Para resolver isso, as câmeras a bordo do rover de 2020 vão comprimir os dados (o que a Curiosity também faz), mas outra solução será usar espaçonaves em órbita como locais de retransmissão de dados. Essa ideia foi testada pela primeira vez durante as missões dos rovers Spirit e Opportunity, em que a NASA usou seu orbitador Mars Odyssey como uma estação de retransmissão interplanetária. Quem disse que a gente não está vivendo no futuro?

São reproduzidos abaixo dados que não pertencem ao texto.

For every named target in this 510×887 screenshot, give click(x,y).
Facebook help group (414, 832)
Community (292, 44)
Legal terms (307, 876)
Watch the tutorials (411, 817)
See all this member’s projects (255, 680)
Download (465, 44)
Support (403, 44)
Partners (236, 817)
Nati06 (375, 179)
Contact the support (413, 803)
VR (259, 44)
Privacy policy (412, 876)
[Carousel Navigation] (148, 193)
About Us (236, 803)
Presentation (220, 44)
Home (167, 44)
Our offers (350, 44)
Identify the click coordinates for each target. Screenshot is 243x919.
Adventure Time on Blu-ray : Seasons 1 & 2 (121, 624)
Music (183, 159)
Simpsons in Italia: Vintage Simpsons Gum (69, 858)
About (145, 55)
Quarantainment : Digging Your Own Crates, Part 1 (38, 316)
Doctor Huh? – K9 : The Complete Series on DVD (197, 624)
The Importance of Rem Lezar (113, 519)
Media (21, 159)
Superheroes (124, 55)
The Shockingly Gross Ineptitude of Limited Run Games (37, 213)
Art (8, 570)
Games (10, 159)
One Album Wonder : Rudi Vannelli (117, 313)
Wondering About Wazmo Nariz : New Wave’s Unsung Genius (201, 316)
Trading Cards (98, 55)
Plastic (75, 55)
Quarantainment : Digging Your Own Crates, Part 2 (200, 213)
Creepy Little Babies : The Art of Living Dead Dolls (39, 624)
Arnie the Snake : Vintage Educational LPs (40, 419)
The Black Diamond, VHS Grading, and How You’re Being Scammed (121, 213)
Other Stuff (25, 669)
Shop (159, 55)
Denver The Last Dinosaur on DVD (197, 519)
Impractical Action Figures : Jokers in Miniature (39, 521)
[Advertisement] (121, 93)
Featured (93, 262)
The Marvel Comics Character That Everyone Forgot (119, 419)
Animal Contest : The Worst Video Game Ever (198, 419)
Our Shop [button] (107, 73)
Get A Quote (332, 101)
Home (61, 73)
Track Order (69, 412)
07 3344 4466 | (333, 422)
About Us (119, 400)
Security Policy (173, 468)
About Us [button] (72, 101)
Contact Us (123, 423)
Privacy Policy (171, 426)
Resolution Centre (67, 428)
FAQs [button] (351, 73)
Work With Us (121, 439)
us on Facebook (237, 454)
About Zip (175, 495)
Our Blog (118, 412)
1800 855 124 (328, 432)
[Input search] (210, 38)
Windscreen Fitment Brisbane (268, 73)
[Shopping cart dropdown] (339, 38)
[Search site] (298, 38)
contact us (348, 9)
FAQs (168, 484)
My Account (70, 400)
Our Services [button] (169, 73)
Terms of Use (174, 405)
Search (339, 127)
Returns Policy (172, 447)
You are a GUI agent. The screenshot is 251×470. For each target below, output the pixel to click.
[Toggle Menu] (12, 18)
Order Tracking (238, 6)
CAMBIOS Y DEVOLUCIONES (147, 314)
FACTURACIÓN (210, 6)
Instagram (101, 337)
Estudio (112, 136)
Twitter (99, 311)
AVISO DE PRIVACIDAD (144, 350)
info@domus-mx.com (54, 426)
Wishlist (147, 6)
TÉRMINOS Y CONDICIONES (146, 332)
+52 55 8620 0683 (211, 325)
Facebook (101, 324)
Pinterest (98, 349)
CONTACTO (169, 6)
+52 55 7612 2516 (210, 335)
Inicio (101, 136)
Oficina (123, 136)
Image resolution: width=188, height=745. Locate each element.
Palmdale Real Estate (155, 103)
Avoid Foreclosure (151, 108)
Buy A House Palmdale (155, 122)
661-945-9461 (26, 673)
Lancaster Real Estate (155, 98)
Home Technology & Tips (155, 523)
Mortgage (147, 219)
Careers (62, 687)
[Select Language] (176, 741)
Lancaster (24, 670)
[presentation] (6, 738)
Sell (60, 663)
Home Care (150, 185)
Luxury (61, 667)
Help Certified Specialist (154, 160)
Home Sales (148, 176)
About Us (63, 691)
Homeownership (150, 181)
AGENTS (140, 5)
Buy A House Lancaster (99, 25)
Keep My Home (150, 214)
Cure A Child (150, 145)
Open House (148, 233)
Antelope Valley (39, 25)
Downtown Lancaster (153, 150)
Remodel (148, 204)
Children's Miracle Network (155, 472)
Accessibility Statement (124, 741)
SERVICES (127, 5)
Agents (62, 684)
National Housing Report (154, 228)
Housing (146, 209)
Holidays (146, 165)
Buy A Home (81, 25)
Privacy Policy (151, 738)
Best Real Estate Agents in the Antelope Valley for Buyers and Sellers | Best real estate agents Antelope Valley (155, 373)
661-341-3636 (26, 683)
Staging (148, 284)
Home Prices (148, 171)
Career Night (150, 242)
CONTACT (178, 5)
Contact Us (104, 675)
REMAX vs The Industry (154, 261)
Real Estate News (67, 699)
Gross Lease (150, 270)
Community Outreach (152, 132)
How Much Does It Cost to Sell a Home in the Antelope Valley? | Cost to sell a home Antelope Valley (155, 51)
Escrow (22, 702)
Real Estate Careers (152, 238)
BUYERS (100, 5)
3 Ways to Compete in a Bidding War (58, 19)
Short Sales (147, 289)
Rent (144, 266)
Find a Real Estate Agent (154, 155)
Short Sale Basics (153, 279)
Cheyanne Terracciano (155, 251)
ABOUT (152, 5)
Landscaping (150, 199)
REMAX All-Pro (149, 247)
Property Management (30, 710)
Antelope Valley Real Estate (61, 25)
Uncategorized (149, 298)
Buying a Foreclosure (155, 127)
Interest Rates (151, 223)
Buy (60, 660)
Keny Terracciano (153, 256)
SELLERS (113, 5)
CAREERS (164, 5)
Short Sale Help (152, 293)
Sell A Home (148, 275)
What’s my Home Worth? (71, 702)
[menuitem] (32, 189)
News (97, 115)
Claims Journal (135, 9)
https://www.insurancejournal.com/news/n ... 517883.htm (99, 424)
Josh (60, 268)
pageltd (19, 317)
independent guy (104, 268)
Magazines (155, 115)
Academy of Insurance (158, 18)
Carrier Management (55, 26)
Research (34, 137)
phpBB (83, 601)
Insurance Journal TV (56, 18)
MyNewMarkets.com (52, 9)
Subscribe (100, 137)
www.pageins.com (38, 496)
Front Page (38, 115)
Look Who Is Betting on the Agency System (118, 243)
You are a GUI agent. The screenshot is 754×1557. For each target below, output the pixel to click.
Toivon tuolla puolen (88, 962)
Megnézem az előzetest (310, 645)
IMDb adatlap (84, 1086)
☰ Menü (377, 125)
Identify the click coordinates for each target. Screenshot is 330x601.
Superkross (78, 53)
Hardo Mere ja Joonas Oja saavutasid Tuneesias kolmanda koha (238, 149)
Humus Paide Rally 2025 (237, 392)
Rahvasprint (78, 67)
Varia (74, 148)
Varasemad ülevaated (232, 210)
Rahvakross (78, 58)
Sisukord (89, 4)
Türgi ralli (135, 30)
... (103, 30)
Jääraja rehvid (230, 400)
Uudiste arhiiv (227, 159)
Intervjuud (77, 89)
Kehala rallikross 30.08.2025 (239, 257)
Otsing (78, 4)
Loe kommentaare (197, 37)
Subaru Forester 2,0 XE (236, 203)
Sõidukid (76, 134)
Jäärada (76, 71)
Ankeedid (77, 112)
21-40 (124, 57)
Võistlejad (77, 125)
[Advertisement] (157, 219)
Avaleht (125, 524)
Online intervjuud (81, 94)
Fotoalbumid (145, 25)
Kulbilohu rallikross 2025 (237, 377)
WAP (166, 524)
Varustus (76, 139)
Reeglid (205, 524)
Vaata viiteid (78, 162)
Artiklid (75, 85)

“Esperávamos fazer essa missões com apenas dezenas de megabytes por dia marciano”, disse o cientista de missão Justin Maki. “Quando tivemos aquele primeiro sobrevoo do Odyssey, e tínhamos cerca de 100 megabytes por dia marciano, percebemos que era algo completamente novo”. Por dia marciano, Maki se refere a um período de 24 horas e 39 minutos. Para a missão de 2020, a NASA planeja usar espaçonaves já na órbita marciana, incluindo o Mars Reconnaissance Orbiter, o MAVEN e o Trace Gas Orbiter, da Agência Espacial Europeia.

Imagem: NASA/JPL/Caltech

E isso porque estamos falando só das câmeras. Outros instrumentos científicos propostos incluem um espectrômetro de fluorescência de raio-x para examinar os materiais de superfície de Marte, um gerador de imagens de radar, um microfone, um espectrômetro ultravioleta e até mesmo um Mars Helicopter Scout (HMS), drone de 0,9 quilo abastecido por luz solar que ficaria sobre o rover, ajudando-o a selecionar futuros alvos de exploração.

O rover de 2020 pode ser acompanhado por esse drone aéreo, chamado de Mars Helicopter Scout (HMS). (Imagem: NASA/JPL/Caltech)

Além disso, o novo rover terá rodas mais resistentes (as da Curiosity estão em mau estado), com melhor tração e um formato de maximização de desempenho. O rover de 2020 também vai tentar produzir oxigênio a partir da atmosfera de dióxido de carbono de Marte, o que poderia estabelecer um importante precedente para os primeiros colonizadores do Planeta Vermelho.

Quanto ao local em que o rover vai pousar, isso ainda é desconhecido. A NASA lançou uma lista de locais de pouso, incluindo o nordeste do quadrângulo de Syrtis Major (uma área que já foi aquecida por causa de atividade vulcânica), a cratera Jezero (restante do lago marciano) e as Colinas Columbia, exploradas pelo pousador Spirit, da NASA, durante a primeira metade da década de 2000.

Independentemente do local escolhido, a próxima missão em Marte será absolutamente brilhante.